Required work —
Pull out from the material below all lines with "This".

Input data —
================

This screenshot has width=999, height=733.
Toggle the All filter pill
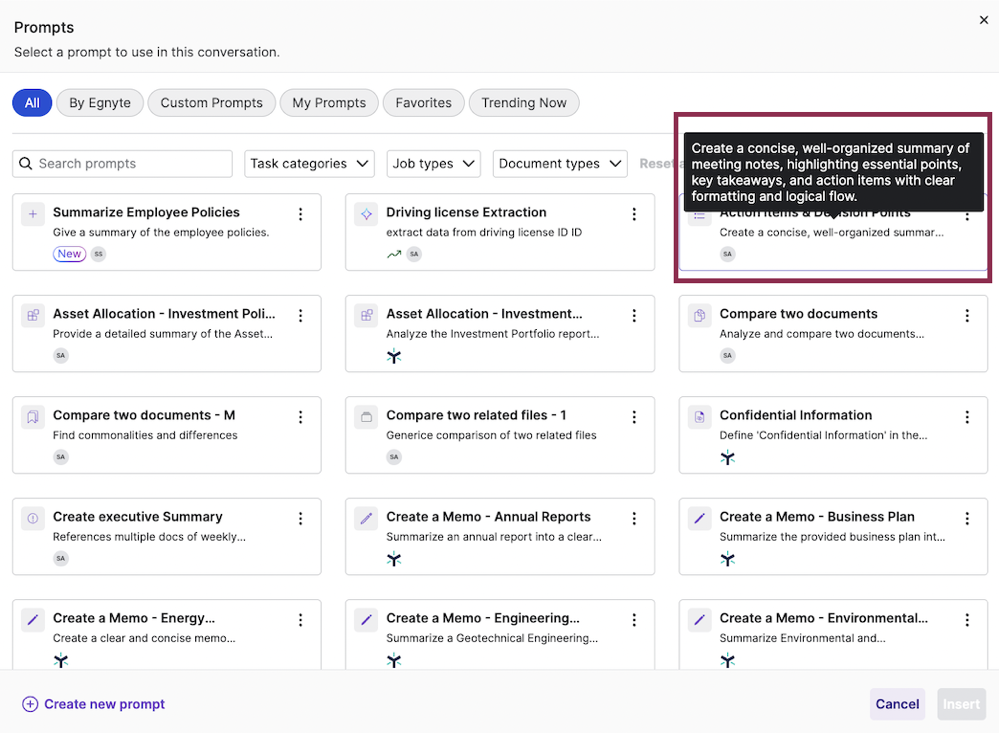[30, 102]
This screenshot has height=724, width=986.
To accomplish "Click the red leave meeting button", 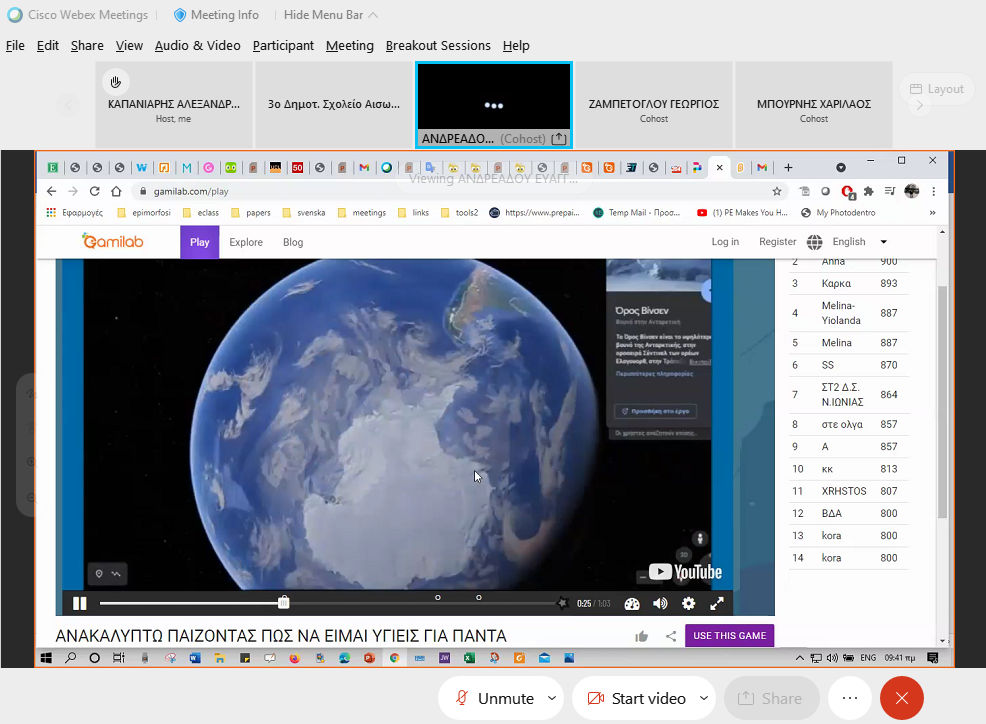I will point(901,698).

================

Task response —
This screenshot has width=999, height=733.
This screenshot has height=724, width=986.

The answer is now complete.